The Chinese Embassy in Washington did not immediately respond to a request for comment. Chinese officials have previously said China is also a victim of hacking and opposes all forms of cyber attacks. 

U.S. federal agencies, including the National Security Council, the FBI and the National Security Agency, will outline more than 50 techniques and procedures that “China state-sponsored actors” use in targeting U.S. networks, a senior administration official said.

Chinese state-sponsored cyber actors consistently scan target networks for critical and high vulnerabilities within days of the vulnerability’s public disclosure, the 31-page U.S. cybersecurity advisory seen by Reuters says.

U.S. officials said the scope and scale of hacking attributed to China has surprised them, along with China’s use of “criminal contract hackers.”

“The PRC’s Ministry of State Security (MSS) has fostered an ecosystem of criminal contract hackers who carry out both state-sponsored activities and cybercrime for their own financial gain,” Blinken said.

The United States in recent months has focused heavy attention on Russia in accusing Russian cyberhackers of a string of ransomware attacks in the United States.

In Monday’s announcement, U.S. officials formally blamed the Chinese government “with high confidence” for the hack that hit businesses and government agencies in the United States using a Microsoft email service. Microsoft has already accused China of responsibility.

The operation specifically exploited weaknesses in Microsoft’s exchange program, a common email software. Cybersecurity experts were shaken by the scale and volume of the incident, totaling thousands of potential U.S. victims.

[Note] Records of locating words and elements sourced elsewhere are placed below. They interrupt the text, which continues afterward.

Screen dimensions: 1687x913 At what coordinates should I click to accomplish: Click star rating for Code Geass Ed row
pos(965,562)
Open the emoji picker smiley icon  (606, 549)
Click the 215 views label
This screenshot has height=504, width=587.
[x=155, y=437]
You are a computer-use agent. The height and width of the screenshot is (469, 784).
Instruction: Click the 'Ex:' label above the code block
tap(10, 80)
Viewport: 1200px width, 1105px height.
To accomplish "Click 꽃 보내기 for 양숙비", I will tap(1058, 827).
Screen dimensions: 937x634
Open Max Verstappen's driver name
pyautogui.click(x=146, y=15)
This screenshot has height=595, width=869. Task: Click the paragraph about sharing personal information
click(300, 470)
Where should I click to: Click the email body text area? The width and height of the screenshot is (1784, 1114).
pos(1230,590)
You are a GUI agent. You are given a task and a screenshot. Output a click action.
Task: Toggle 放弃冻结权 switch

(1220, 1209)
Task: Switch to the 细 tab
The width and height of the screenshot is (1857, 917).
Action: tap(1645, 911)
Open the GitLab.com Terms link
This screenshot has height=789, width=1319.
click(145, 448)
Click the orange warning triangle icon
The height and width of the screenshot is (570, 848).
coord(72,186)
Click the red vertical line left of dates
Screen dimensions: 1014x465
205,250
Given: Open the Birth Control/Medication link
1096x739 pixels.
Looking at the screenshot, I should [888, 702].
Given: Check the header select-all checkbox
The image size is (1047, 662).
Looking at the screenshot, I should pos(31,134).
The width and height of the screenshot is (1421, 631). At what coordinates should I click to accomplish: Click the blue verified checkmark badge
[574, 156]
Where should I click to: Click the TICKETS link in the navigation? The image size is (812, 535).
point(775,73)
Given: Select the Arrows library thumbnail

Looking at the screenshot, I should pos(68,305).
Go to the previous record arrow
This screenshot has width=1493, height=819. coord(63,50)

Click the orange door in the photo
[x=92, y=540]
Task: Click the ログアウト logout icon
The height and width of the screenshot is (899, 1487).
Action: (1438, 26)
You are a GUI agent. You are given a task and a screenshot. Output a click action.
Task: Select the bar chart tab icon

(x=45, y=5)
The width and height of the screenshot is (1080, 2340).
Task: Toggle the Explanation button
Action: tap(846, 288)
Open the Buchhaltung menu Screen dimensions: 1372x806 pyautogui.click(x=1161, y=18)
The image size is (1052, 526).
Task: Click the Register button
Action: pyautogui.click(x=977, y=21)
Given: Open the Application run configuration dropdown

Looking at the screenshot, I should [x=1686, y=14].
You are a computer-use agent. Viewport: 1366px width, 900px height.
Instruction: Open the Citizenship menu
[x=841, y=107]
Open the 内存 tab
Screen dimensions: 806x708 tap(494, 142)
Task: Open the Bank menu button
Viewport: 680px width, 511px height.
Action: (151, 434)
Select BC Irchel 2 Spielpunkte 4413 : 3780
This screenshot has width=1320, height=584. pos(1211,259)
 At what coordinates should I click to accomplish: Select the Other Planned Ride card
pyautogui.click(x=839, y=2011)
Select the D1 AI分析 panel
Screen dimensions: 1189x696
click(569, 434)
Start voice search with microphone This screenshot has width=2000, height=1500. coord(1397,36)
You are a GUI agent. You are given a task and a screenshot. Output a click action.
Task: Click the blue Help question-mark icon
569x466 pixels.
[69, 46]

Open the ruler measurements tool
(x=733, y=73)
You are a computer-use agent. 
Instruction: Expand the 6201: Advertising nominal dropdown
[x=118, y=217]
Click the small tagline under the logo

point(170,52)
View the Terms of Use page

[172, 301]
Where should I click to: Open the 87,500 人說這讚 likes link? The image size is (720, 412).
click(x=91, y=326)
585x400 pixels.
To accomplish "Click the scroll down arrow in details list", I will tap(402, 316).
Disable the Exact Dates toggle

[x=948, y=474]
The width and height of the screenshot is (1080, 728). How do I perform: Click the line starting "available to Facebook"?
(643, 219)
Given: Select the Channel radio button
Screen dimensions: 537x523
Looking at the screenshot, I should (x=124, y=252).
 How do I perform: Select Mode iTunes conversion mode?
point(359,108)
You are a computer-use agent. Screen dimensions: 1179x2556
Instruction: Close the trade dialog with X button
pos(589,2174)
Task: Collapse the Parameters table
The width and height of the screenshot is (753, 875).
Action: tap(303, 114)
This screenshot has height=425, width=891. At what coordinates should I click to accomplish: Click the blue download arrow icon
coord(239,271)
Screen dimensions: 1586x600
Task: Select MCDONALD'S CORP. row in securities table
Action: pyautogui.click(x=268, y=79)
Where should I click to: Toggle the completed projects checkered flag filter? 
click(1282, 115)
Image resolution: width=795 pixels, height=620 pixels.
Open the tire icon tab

The senior Biden administration official said U.S. concerns about Chinese cyber activities have been raised with senior Chinese officials. “We’re not ruling out further action to hold the PRC accountable,” the official said.

The United States and China have already been at loggerheads over trade, China’s military buildup, a crackdown on democracy activists in Hong Kong, treatment of the Uyghurs in the Xinjiang region and aggression in the South China Sea.

On Friday, the Biden administration issued an advisory to warn U.S. businesses about risks to their operations and activities in Hong Kong after China’s imposition of a new national security law there last year.